● Aufgaben:
1 – Schreibe den Text über bezahlbaren Wohnraum von „Entwicklung der Haushaltsgrössen“ bis einschließlich „bzw. ist rückläufig.“ neu und ersetze dabei „Belegungsdichte“ durch „Wohndichte“.
2 – Wandle die Datensätze von der Zeile mit „Click Generate new“ bis einschließlich der Zeile mit „The image size is (1456, 819).“ in eine JSON-Liste von Zeichenketten um, mit einer Zeichenkette pro Zeile und ohne Leerzeilen.

Bezahlbarer Wohnraum

Im reichen Liechtenstein ein sozialpolitisch wichtiges Thema

Das «Dach über dem Kopf» gehört zu unseren Grundbedürfnissen. Das Wohnen beansprucht in der Regel einen relevanten Teil des Einkommens. Aktuell rücken die Wohnkosten vor allem wegen höherer Zinsen und Energiepreise stärker ins Blickfeld. Und wer die Berichterstattung über die Entwicklung auf dem Wohnungsmarkt in der benachbarten Schweiz verfolgt, fragt sich, ob nicht auch Liechtenstein über kurz oder lang eine Wohnungsnot droht. Diese Fragenstellungen haben Zukunft.li dazu bewogen, das Thema näher zu beleuchten und eine Kurzpublikation mit dem Titel «Mietwohnungsmarkt Liechtenstein, Vergleich – Entwicklung – Hintergründe» vorzulegen.

Eines vorweg: Wer sich mit diesen Fragen beschäftigt, stösst rasch auf Datenlücken. Aktuelle Informationen zum Wohnungsmarkt werden in Liechtenstein nicht erhoben. Wir wissen beispielsweise nicht, wie das Grundeigentum verteilt ist und können deshalb nicht überprüfen, ob das Grundverkehrsgesetz sein Ziel «einer möglichst breiten, sozialverträglichen und der Grösse des Landes entsprechenden Streuung» erreicht. Auch aktuelle Daten zu Mieten, Boden- und Immobilienpreisen liegen nicht vor. In anderen Bereichen hat sich die Datenlage in den letzten Jahren verbessert, es fehlen aber immer noch wesentliche Informationen, die für eine Beobachtung der Entwicklung notwendig wären. Dieses Manko bestätigte die Regierung im vergangenen Jahr. Sie hielt fest, dass die Datenlage zur Analyse und Bewertung der Preisdynamik auf dem Boden- und Immobilienmarkt verbessert werden müsse. Wir können also hoffen, dass sich diesbezüglich etwas tut.

Entwicklung der Haushaltsgrössen
Die Nachfrage nach Wohnraum wird durch die Bevölkerungsentwicklung und die Haushaltsgrösse bestimmt. Je kleiner die durchschnittliche Haushaltsgrösse, desto mehr Wohnungen werden für die gleiche Anzahl von Personen benötigt. Betrachten wir den Zeitraum von 1980 bis 2020: In diesen 40 Jahren ist die Bevölkerungszahl um durchschnittlich 1,1 Prozent pro Jahr gestiegen. Gleichzeitig stieg die Anzahl der Haushalte um jährlich 1,8 Prozent an. Als logische Konsequenz ist die Belegungsdichte – also die durchschnittliche Anzahl Personen pro Haushalt – von 3,0 auf 2,2 gesunken. Sehr deutlich wird dies, wenn man die Entwicklung der Haushaltsgrösse betrachtet. Die 1- und 2-Personen-Haushalte haben seit 1980 stark zugelegt. Bei den grösseren Haushalten hat sich die Entwicklung hingegen stark abgeflacht bzw. ist rückläufig.

● Gespeicherte Datensätze:
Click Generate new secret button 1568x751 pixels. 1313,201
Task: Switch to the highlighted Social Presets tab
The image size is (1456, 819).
---
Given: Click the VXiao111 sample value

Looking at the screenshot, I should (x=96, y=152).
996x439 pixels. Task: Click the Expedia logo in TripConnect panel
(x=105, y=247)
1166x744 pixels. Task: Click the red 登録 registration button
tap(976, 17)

● Lösungen je Aufgabe:
1 –
Entwicklung der Haushaltsgrössen
Die Nachfrage nach Wohnraum wird durch die Bevölkerungsentwicklung und die Haushaltsgrösse bestimmt. Je kleiner die durchschnittliche Haushaltsgrösse, desto mehr Wohnungen werden für die gleiche Anzahl von Personen benötigt. Betrachten wir den Zeitraum von 1980 bis 2020: In diesen 40 Jahren ist die Bevölkerungszahl um durchschnittlich 1,1 Prozent pro Jahr gestiegen. Gleichzeitig stieg die Anzahl der Haushalte um jährlich 1,8 Prozent an. Als logische Konsequenz ist die Wohndichte – also die durchschnittliche Anzahl Personen pro Haushalt – von 3,0 auf 2,2 gesunken. Sehr deutlich wird dies, wenn man die Entwicklung der Haushaltsgrösse betrachtet. Die 1- und 2-Personen-Haushalte haben seit 1980 stark zugelegt. Bei den grösseren Haushalten hat sich die Entwicklung hingegen stark abgeflacht bzw. ist rückläufig.

2 –
[
  "Click Generate new secret button 1568x751 pixels. 1313,201",
  "Task: Switch to the highlighted Social Presets tab",
  "The image size is (1456, 819)."
]